The star had admitted the offence at an earlier hearing at Brent Magistrates’ Court, claiming that he was guilty due to "tiredness and prescribed drugs".
Andrew Torrington, for the prosecution, told the court that Michael was found slumped at the wheel of his Mercedes last October, after witnesses observed the vehicle weaving into the wrong side of the road at around five to ten miles an hour in the early hours of the morning.
He had a cocktail of drugs in his system, including a therapeutic quantity of a prescription anti-depressant, cannabis and the illegal dance club drug GHB - a class C substance.
But while the prosecution originally claimed he was unfit due to the cannabis he admitted smoking, that contention was later dropped.
Michael always denied being unfit to drive due to cannabis and said he had taken prescription drugs including a sleeping pill and was extremely tired.
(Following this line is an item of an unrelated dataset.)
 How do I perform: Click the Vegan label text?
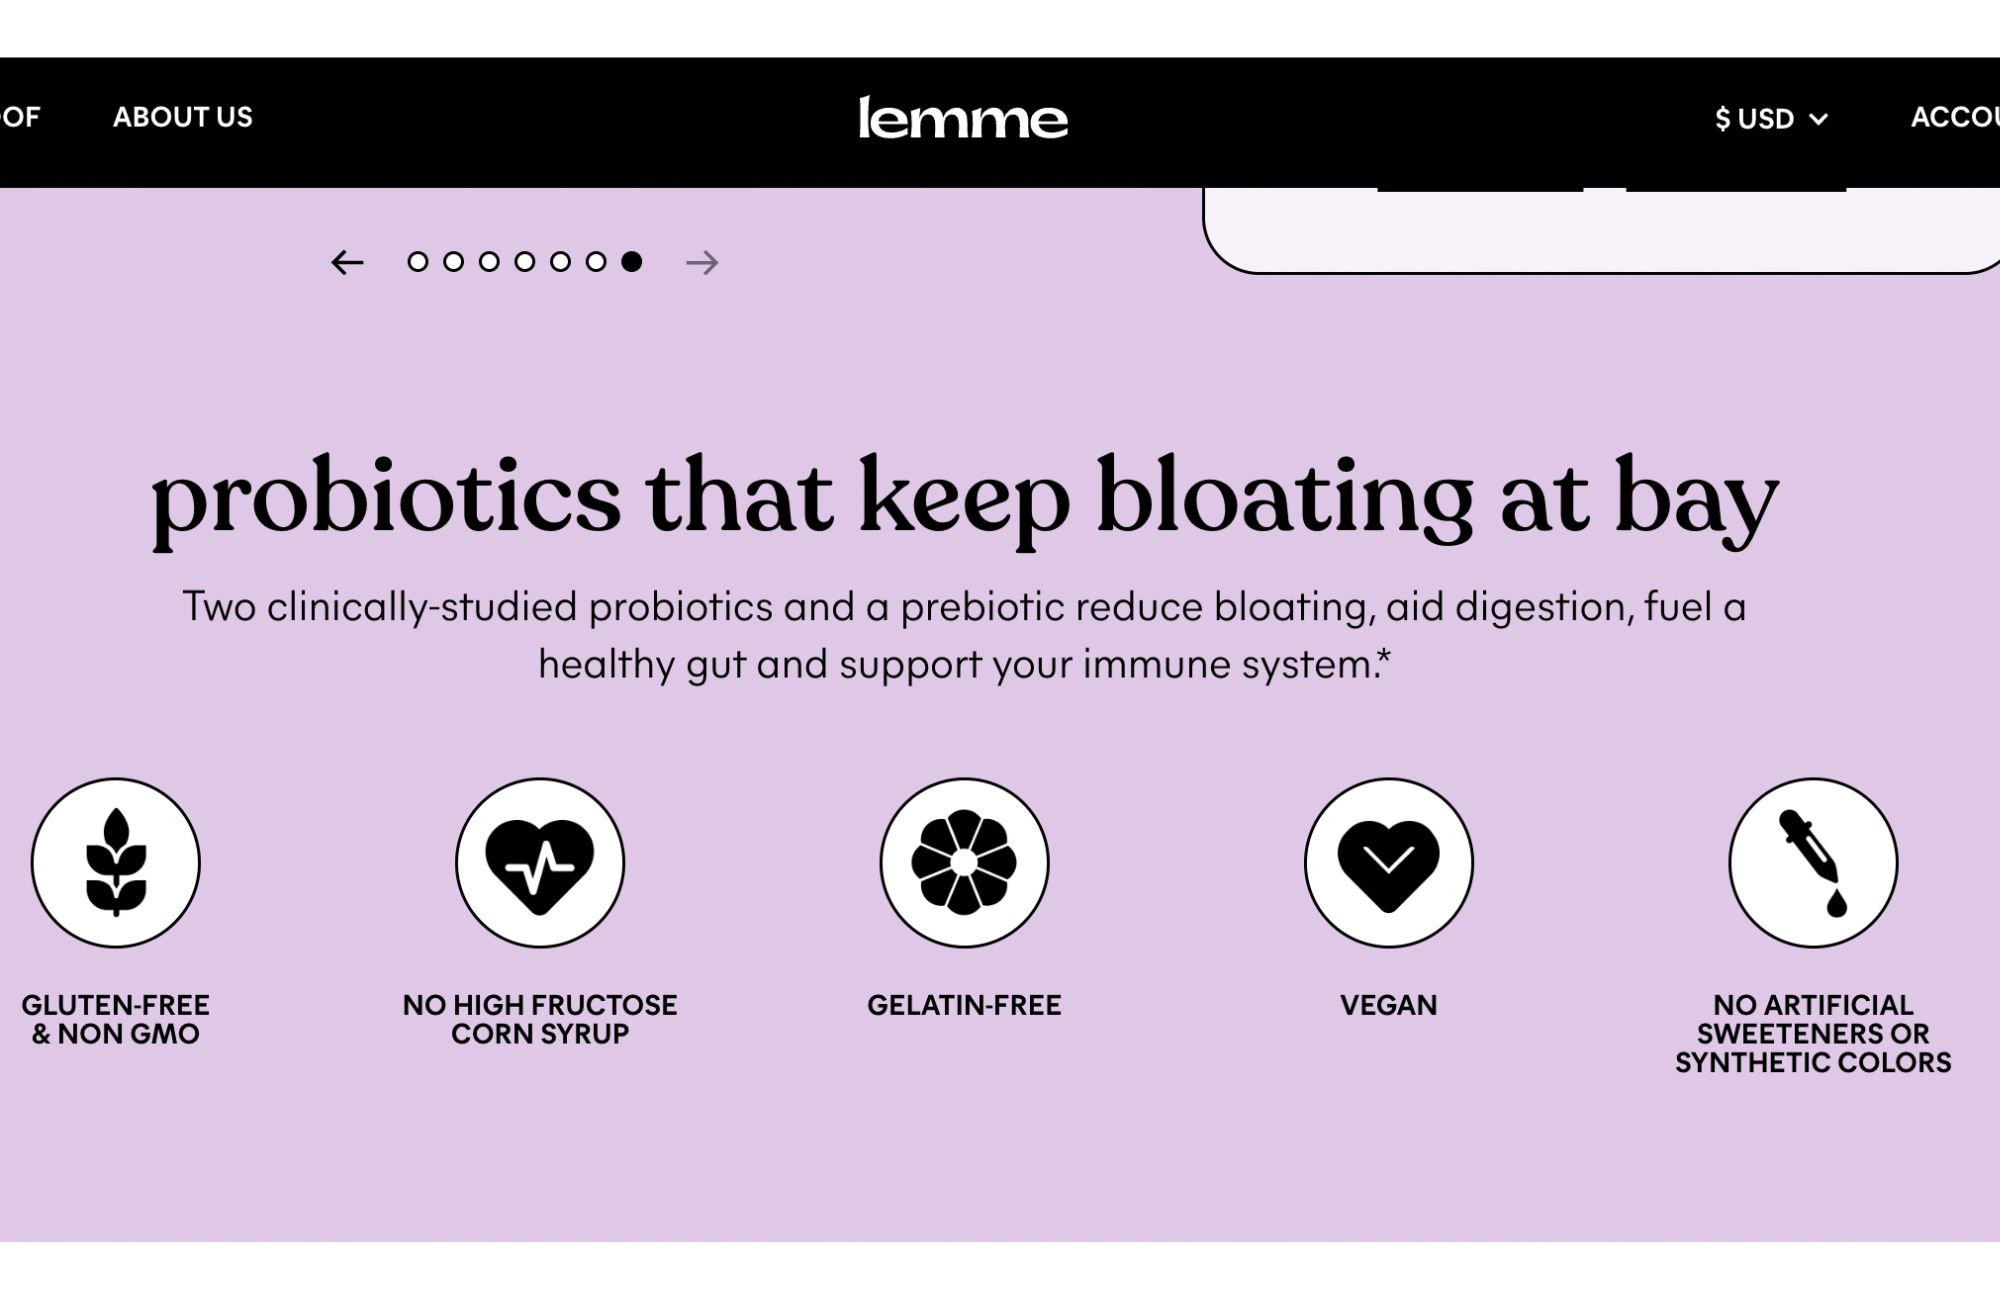pos(1389,1005)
Michael’s defence counsel maintained that GHB could be present in the blood without any illegal substances having been taken.
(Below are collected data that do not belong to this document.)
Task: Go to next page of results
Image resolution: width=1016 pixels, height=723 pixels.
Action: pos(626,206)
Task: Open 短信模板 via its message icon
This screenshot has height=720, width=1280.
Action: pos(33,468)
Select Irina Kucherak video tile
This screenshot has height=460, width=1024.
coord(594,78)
District Judge Katherine Marshall told the singer that she was sentencing him on the basis that he was unfit to drive, and not on the possible reasons for his condition.
She told the singer the risk he had posed to other road users "was high" and as she banned him from driving for two years she told him: "Your driving record is not good."
The court heard his licence has six points on it and he had accrued five fixed-penalty fines over the past seven years.
Outside the court after sentence was passed, the singer criticised media coverage which he claimed had focused on the allegations of illegal drugs.
"Instead I have been sentenced almost entirely on the basis of unfitness to drive through tiredness and prescription medicines, which I entirely accept responsibility for," said Michael, who is set to star in the first concert at the rebuilt Wembley stadium on Saturday and Sunday nights.
"I am glad to put this behind me and am now off to do the biggest show of my life".
Michael, real name George Panayiotou, told the court today that he was ashamed of what he had done because of the danger posed to other people.
Dressed in a dark suit and black T-shirt, he told the court: "I was ashamed I had done something really wrong in putting other people at risk."
Witnesses saw him stop at traffic lights and remain stationary through several changes of the lights before pulling off in a way they thought might cause an accident.
The witnesses "described his behaviour as being bewildered, frightened, confused and apparently under the influence, as they described it, of drugs," when they approached the car, he told the court.
Brian Spiro, for the defence, said that Michael had returned from a concert in Paris, was very tired and had taken various medications including a sleeping pill.
He had then been given a DVD of his most recent concert and had attempted to drive to another home he owned in north London to watch it as the machine where he was was broken.
Mr Spiro told the court: "He now fully accepts to have got into the car on that occasion, given his tiredness, given the medication he had been given was the wrong, improper thing to do."
In addition to the community service and disqualification, Michael was ordered to pay £2,325 in costs. At the end of the sentencing, the judge wished him well for his concerts this weekend.